In a good compromise, the matter at stake is redefined in such a way that everybody gets a little of what they want. Nobody gets everything, but everybody wins something. A good compromise essentially a positive sum game.
By this standard, the recent fiscal cliff compromise is a bad compromise.
In summary, it goes something like this: the Republicans got to eliminate many scheduled tax hikes and the Democrats got to prevent most spending cuts. Since both sides got something, why isn’t this up as a good compromise?
Because it was bad for the US economy.
The biggest economic threat facing the United States today is runaway federal spending. Unless something serious is done in the next few years, there will be a painful crisis involving hyperinflation, a collapsing dollar followed by rising interest rates. At that point, spending will have to be curtailed radically, regardless of how much it hurts. The sooner this cutting is done, the more it can be done in a controlled fashion, and the less it will hurt (though at this point, no matter how it is done, it will hurt).
With Obama ensconced in the White House and implacably opposed to any spending cuts, the so-called fiscal cliff was the one opportunity to cut spending before it is forced upon the American people by events.

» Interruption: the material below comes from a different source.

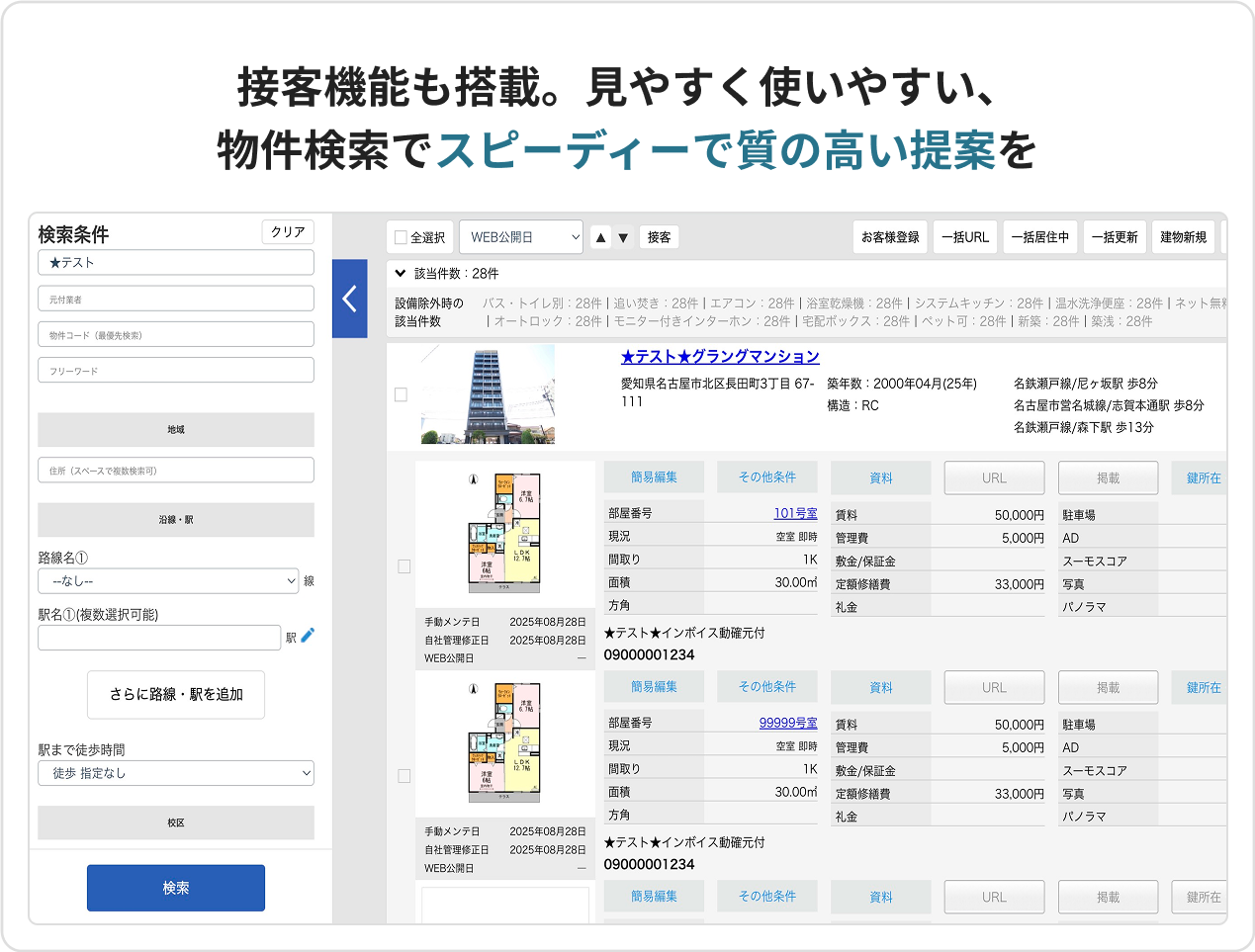Click the フリーワード input field

[x=176, y=371]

The scheduled cuts would have been modest ($100 billion per year, out of a $3.8 trillion budget), but they would have been something. And they would have happened, because they were already baked into the cake by a pre-existing bipartisan compromise.
Unfortunately, these cuts were negotiated away. As a result, there will be no spending cuts until it is too late.

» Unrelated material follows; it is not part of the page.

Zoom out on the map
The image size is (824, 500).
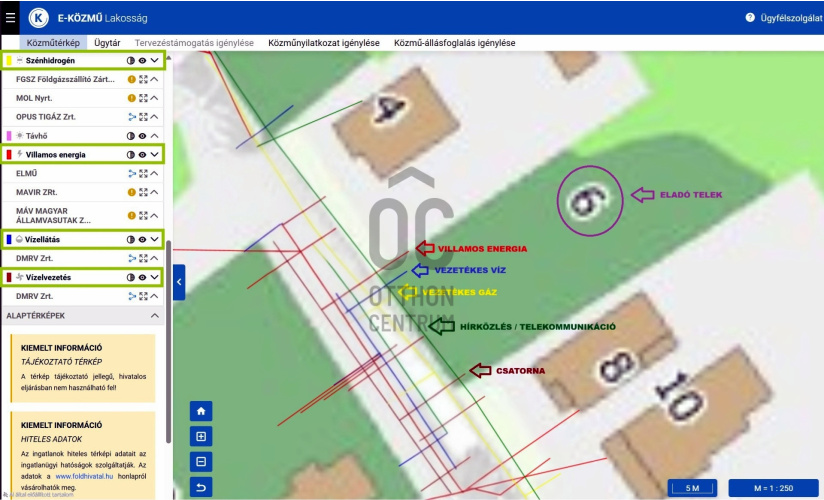click(x=201, y=462)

Also unfortunately, the averted tax increases will do little to grow the economy. This is because only middle class tax rates were saved. With regard to taxes, middle class tax rates have very little effect on the economy. The kind of tax cuts that boost economic growth are those on the rich. Why? Because the rich have the freedom to either productively invest their income or to sit on their cash. When tax rates go up, they sit on their hands. When tax rates go down, they invest, creating jobs. New jobs have the multiplicative effect of decreasing entitlement spending while increasing income tax revenues. But this won’t happen because the tax rates on the rich will now go up.
The end result is a slight increase in federal spending while economic growth (such as it is) will be tamped even further. Instead of making the pie bigger, the pie just got a smaller. Why did this happen? Because Democrat politicians like Obama were motivated by a false dogma, and Republican politicians were motivated by short-term thinking.
What could the Republicans have done differently?
They could have thought long instead of short. As I have said before, in politics, he who frames the debate wins the debate. The MSM journalists had framed the debate in terms of a ‘fiscal cliff’, as if something terrible was scheduled to happen in Jan 1. In reality, what was termed ‘a fiscal cliff’ was really a ‘bipartisan compromise’. The GOP should have explained the dire need to cut spending (even at the cost of some tax increases). And they should have explained that Obama’s hostility to smaller government meant that this was one of the few opportunities to actually cut spending, because those cuts had already passed into law (by bipartisan agreement).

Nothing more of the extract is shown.